* **Prompt**
Count the lines below that carry the word "سایت". Answer with that number alone.

* **Given entries**
-------
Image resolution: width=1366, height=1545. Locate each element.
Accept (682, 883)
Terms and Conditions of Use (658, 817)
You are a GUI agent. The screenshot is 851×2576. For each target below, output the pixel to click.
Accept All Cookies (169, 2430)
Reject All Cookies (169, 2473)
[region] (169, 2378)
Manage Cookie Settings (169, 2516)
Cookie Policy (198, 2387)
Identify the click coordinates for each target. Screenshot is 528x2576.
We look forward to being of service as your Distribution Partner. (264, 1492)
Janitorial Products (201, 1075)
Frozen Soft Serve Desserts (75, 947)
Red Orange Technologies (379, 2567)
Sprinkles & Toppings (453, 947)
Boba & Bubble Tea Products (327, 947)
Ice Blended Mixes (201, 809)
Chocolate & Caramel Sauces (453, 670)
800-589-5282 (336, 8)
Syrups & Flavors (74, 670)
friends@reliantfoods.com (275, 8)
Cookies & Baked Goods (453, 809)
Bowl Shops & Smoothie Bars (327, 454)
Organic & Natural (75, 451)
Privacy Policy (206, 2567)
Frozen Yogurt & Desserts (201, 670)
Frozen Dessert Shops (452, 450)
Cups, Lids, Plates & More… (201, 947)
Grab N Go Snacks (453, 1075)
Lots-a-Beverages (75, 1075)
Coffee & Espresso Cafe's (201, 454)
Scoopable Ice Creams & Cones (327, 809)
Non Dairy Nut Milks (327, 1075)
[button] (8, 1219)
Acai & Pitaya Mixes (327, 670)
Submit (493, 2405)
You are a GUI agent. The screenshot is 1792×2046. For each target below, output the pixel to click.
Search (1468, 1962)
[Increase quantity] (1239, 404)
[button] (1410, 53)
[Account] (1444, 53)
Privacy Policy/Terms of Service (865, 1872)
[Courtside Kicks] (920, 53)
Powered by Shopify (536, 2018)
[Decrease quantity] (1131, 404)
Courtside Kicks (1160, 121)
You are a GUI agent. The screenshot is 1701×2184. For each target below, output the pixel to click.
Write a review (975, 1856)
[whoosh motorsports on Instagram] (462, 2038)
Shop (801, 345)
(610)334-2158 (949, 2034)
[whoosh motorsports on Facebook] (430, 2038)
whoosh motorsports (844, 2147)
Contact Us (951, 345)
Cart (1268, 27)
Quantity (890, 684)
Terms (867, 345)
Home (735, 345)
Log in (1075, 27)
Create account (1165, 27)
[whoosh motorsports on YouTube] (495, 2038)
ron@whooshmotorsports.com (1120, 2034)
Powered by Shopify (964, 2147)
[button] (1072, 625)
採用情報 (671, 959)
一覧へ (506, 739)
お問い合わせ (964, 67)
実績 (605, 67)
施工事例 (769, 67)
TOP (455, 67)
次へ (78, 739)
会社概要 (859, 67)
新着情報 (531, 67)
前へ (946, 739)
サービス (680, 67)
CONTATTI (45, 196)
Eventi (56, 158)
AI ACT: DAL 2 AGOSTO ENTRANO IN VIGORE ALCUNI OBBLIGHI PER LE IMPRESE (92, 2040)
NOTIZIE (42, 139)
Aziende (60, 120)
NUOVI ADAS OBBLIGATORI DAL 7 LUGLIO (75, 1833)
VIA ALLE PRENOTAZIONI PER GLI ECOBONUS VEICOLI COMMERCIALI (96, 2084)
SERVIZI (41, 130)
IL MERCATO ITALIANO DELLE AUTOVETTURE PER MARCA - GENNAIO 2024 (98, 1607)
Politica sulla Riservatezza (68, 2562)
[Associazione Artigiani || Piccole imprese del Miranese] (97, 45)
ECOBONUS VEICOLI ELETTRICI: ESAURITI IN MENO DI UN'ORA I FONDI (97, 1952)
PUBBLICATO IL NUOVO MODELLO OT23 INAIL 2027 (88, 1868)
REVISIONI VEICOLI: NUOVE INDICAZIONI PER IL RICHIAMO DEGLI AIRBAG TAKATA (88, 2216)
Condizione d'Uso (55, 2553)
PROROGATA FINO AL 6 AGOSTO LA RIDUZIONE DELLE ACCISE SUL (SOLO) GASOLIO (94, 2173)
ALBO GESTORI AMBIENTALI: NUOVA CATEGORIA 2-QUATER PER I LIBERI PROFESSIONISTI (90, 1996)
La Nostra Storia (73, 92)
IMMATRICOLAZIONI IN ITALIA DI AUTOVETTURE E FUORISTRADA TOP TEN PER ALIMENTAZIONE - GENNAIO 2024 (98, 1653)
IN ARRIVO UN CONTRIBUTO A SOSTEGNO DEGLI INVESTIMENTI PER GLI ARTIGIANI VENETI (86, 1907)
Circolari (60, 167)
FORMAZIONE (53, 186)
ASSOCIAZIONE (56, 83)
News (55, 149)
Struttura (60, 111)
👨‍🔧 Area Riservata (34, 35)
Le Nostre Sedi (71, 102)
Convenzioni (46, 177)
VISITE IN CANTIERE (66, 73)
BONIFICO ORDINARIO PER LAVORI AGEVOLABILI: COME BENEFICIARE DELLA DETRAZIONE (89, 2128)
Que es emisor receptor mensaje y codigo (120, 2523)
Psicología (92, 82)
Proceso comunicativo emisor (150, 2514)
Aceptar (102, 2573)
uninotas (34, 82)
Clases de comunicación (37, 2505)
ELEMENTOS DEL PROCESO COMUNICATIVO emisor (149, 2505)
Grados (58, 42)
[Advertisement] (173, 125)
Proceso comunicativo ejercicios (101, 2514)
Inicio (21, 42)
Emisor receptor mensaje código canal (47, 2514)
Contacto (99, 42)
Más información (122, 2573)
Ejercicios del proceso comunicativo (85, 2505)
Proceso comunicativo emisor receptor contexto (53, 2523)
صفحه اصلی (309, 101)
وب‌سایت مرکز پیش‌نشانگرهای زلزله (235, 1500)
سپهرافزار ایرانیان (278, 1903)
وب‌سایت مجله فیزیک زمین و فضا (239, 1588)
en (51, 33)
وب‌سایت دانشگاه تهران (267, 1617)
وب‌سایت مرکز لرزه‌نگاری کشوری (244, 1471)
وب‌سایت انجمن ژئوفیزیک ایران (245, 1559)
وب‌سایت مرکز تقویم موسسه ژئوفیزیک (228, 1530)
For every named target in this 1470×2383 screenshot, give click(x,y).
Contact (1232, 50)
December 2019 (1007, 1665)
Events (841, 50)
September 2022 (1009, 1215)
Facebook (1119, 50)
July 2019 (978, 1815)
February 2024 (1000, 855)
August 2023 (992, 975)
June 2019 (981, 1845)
-------
* **Answer section**
6